The Montessori method is a progressive teaching technology that, like student-directed teaching, places the child at the centre of the educational ecology. While Montessori does allow for the child's learning experience to be adapted to his or her own capabilities, it still retains some vestiges of the mainstream education philosophy in its apprehension over giving the child complete freedom and ownership. Student-Directed Teaching is distinguished from Montessori in the availability of the five teaching styles and the Community of Learners.

===Waldorf===

The Waldorf method of education is based on Rudolf Steiner's concept of anthroposophy, where learning is interdisciplinary, integrates practical, artistic and conceptual elements, and is coordinated with the rhythms of life. Similar to student-directed teaching, the Waldorf method is hesitant in recognizing hard boundaries between subjects, passion areas and experiential learning; additionally, the Waldorf method places heavy emphasis on imagination, much like student-directed teaching.

Where student-directed teaching differs is in its progressive approach to student accountability. The Waldorf method, despite its efforts to improve education holistically differs in that there is still a set program to follow, flexible as it may be. Student-directed teaching is much more of a results-driven education system, where the choice is never not to work, but how to work; as long as the work required by the curriculum is being completed, each student is completely free to go about it his or her own way.

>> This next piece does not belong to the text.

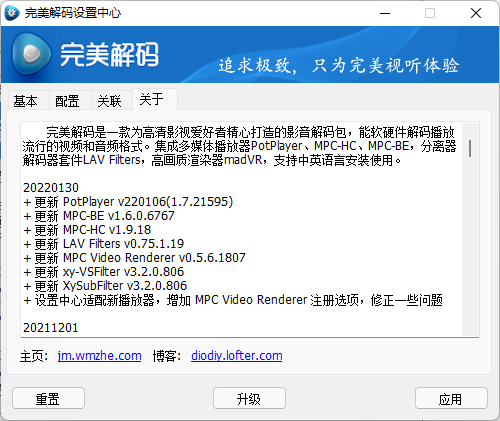
Task: Select the 关联 tab
Action: click(x=109, y=101)
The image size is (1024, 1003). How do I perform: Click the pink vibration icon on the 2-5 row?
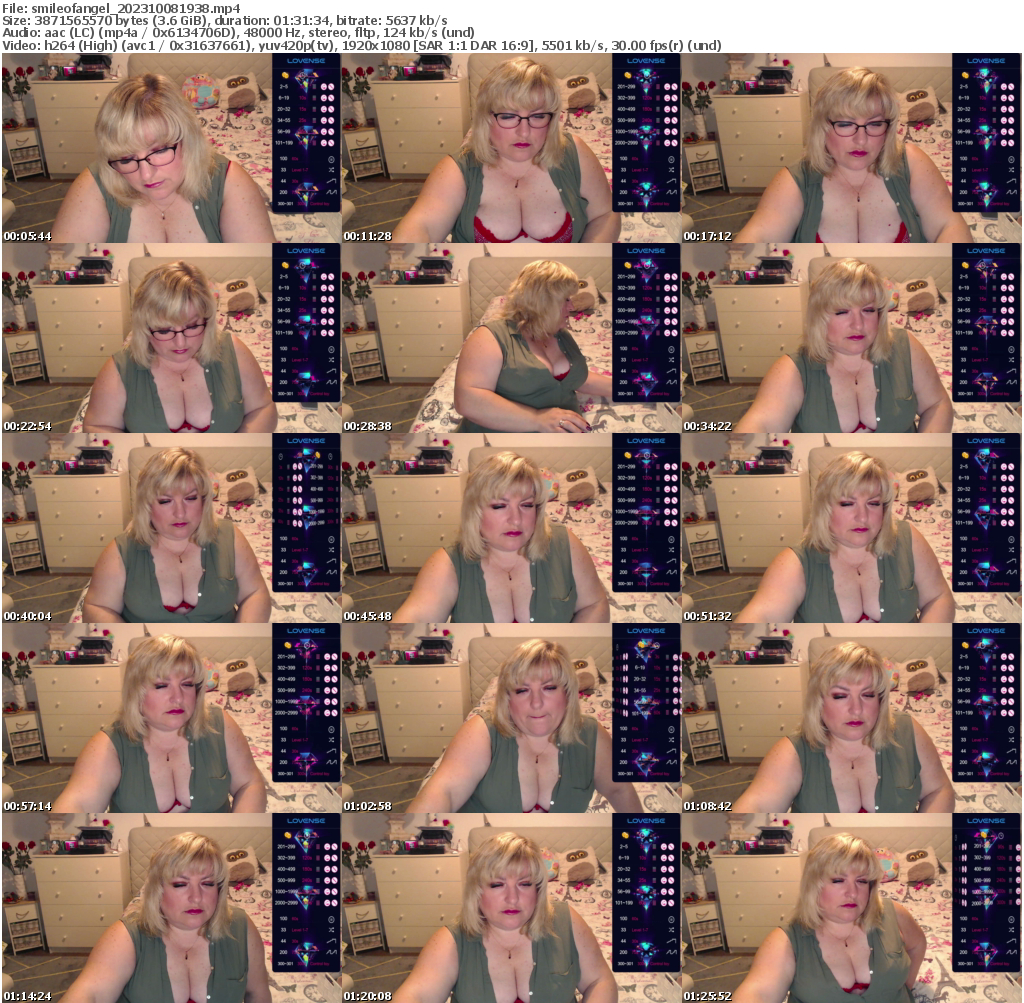324,87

==Criticism: Not student-directed teaching but student-directed learning==

Traditional education focuses on teaching, not learning. However, most of what one learns before, during, and after attending schools is learned without it being taught to us. A child learns such fundamental things as how to walk without being taught. Adults learn most of what they use at work or at leisure while at work or leisure. Most of what is taught in classroom settings is forgotten, and much or what is remembered is irrelevant.